When all data has been sent the endpoint sends a FIN packet to terminate (close) the connection.

A TCP Sender takes data (e.g. created by an application and sent via the Sockets programming Interface), and creates TCP Segments. The maximum size of a TCP Segment is defined by the TCP Maximum Segment Size (MSS). Hence if the sender has D bytes of data to send this results in D/MSS number of TCP Segments. The last TCP Segment carries any remaining data and is often less than the MSS.

A sliding window controls the maximum number of in-flight TCP Segments at any one time. When the sender has sent all the segments that are allowed, it stops sending and waits. The TCP Sender keeps a copy of the data sent in each TCP Segment, just in case it might need to resend it (i.e. it retransmits when it detects loss, later).

Note: All protocol fields in the TCP packet header, and the internal variables in TCP work in terms of bytes in the stream. Hence, cwnd also is measured in bytes. However, it can often be helpful to ignore the bytes and simplify to simply talk of Segments being full-sized, and numbered 1,2,3 etc, rather than 1410 bytes, 2820 bytes, 4230 bytes, etc. This will be used in the descriptions on this page.

Flow Control

When a TCP Receiver acknowledges received TCP Segments, it sends the received data to the application at the receiver.
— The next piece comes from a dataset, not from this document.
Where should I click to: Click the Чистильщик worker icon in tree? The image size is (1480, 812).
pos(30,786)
If that application is busy, then the TCP Receiver might build a queue of data to be sent, and when this reaches a threshold, it can use the receiver window (rwin) field in the TCP header of an ACK packet to tell the sender to stop sending new Segments.

Controlling the Maximum Sending Rate

The TCP Sender uses a window, called the congestion window, cwnd, to control the rate at which sends before it needs to receive an acknowledgement packet from the remote receiver. The maximum rate at which a TCP transport can send at any time is calculated by:
Transport layer packet rate = (cwnd)/(MSS x RTT)

Where:
cwnd = the sender congestion window
MSS = the Maximum Segment Size (the largest size of TCP Segment that can be sent in the IP payload)
RTT = the observed round trip time for the path between the sender and receiver.
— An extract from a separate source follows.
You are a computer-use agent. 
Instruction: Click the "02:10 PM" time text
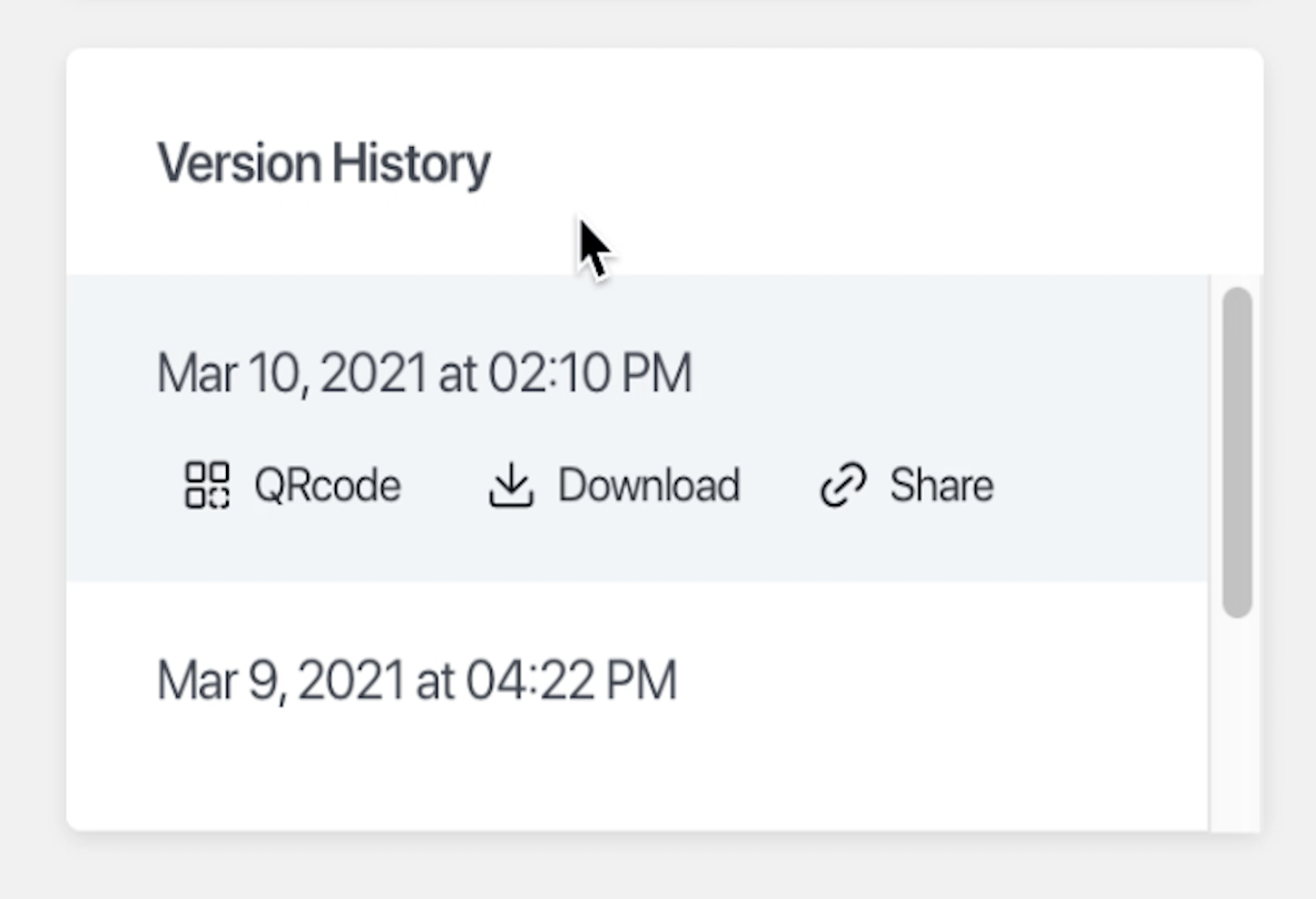click(x=591, y=373)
--Segment(1),Segment(2),Segment(3),Segment(4)-->


<--ACK(2),ACK(4)--


Each received ACK covers two received segments allowing new data to be sent


--Segment(5),Segment(6),Segment(7),Segment(8)-->


<--ACK (6),ACK(8)--


---FIN-->


<--ACK--


<--FIN--


--ACK-->

The transmission of 8*MSS Data in 8 TCP Segments and their acknowledgment

A TCP Receiver sends packets back to the TCP sender when it receives TCP Segments. These are called ACK packets, although in reality they are simple a TCP header that may or may not also be followed by data. Each ACK carries a sequence number corresponding to the last TCP Segment that was received. When a Segment is lost, the ACK number stays the value of the last in-sequence TCP segment received

All TCP acknowledgment values are culmulative, i.e. an ACK packet acknowledges reception of all the segments up to the acknowledgement number. A receiver therefore does not ncessarily need to send an ACK packet for every received TCP Segment. It is common to send an ACK packet only when two full-sized segments have been received. This reduces the number of ACK packets by 2.

When there is no more data to send, the sender and receiver set the FYN flag in the TCP header. A FIN is sent by both the sender and receiver, because TCP allows segments to be sent in either direction.

Loss Detection and Retransmission

When the TCP Sender receives an ACK packet, it knows that the packet has completed its journey across the network path, and it no never need to retransmit that TCP Segment. This usually allows the TCP Sender to send new data.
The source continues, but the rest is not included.